Berikut beberapa dasar hukum tgerkait dengan Waralaba:
a. Peraturan Pemerintah Nomor 42 Tahun 2007 Tentang Waralaba.
b. Peraturan Menteri Perdagangan Nomor: 12/m-Dag/Per/3/2006 Tentang Ketentuan Dan
Tata Cara Penerbitan Surat Tanda Pendaftaran Usaha Waralaba.
c. Peraturan Menteri Perdagangan Nomor: 53/M-Dag/Per/8/2012 Tentang
Penyelenggaraan Waralaba.
d. Peraturan Menteri Perdagangan Nomor: 57/M-Dag/Per/9/2014 Tentang Perubahan
atas Peraturan Menteri Perdagangan Nomor: 53/M-Dag/Per/8/2012 Tentang
Penyelenggaraan Waralaba.
e. Peraturan Menteri Perdagangan Nomor: 53/M-Dag/Per/8/2012 Tentang
Penyelenggaraan Waralaba.
f. Peraturan Menteri Perdagangan Nomor: 58/M-Dag/Per/9/2014 Tentang Perubahan
atas Peraturan Menteri Perdagangan Nomor: 07/M-Dag/Per/2/2013 Tentang
Pengembangan Kemitraan Dalam Waralaba Untuk Jenis Usaha Jasa Makanan Dan
Minuman.
g. Peraturan Menteri Perdagangan Nomor: 07/M-Dag/Per/2/2013 Tentang
Pengembangan Kemitraan Dalam Waralaba Untuk Jenis Usaha Jasa Makanan Dan
Minuman.
h. Peraturan Menteri Perdagangan Nomor: 60/M-Dag/Per/9/2013 Tentang Kewajiban
Penggunaan Logo Waralaba.
i. Peraturan Menteri Perdagangan Nomor: 68/M-Dag/Per/10/2012 Tentang Waralaba
Untuk Jenis Usaha Toko Modern.

Jenis-Jenis Waralaba
Adapun jenis dari waralaba dapat dibagi menjadi 2 (dua), yang diantaranya sebagai berikut
ini:
a. Waralaba luar negeri – jenis waralaba ini paling banyak disukai, sebab sistemnya yang
sudah jelas, merek produknya sudah diterima oleh masyarakat dunia dan dirasakan jauh
lebih bergengsi dari pada yang lainnya.
Contoh KFC, Texas Fried Chicken, Mc. Donald, A & W, Wendyis, Pepsi , Coca Cola.

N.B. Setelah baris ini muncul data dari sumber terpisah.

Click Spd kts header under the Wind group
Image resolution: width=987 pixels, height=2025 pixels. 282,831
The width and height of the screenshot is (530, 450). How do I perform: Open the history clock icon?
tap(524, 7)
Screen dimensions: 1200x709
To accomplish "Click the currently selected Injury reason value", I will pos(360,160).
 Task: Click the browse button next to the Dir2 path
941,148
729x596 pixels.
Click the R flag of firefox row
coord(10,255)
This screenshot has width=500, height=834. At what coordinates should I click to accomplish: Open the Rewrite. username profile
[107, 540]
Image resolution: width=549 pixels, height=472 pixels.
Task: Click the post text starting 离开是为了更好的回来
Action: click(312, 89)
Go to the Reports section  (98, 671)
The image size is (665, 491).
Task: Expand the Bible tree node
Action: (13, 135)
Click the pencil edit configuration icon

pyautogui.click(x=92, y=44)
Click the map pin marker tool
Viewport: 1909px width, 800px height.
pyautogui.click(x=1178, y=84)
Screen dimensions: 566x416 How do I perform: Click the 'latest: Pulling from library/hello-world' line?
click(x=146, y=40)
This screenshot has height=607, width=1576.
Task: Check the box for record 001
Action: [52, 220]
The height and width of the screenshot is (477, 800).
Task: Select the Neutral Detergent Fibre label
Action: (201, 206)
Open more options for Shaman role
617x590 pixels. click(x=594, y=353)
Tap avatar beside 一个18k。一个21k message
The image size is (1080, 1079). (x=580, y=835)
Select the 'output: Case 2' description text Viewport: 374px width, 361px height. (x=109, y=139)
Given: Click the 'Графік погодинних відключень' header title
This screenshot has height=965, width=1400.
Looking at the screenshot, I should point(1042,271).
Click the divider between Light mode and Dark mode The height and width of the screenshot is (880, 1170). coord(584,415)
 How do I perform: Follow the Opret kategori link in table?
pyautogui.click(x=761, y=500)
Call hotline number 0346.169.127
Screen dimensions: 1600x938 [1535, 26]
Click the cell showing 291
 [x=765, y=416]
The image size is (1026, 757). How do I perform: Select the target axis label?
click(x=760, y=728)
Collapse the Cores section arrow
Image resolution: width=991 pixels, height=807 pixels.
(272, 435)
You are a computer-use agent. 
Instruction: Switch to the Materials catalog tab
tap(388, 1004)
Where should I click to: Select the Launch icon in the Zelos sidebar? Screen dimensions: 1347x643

b. Waralaba dalam negeri – jenis ini menjadi salah satu pilihan investasi bagi orang yang
mempunyai keinginan untuk menjadi seorang pengusaha akan tetapi tidak memiliki
atau masih kurang akan pengetahuan mengenai usaha ini yang disediakan oleh pemilik
waralaba (Franchisor).
Contoh : Kebab Baba Rafi, Donat Jco, Es Teller 77, Rumah Makan Bumbu Desa, Pecel
Lele Lela, Alfamart, ayam goreng CFC.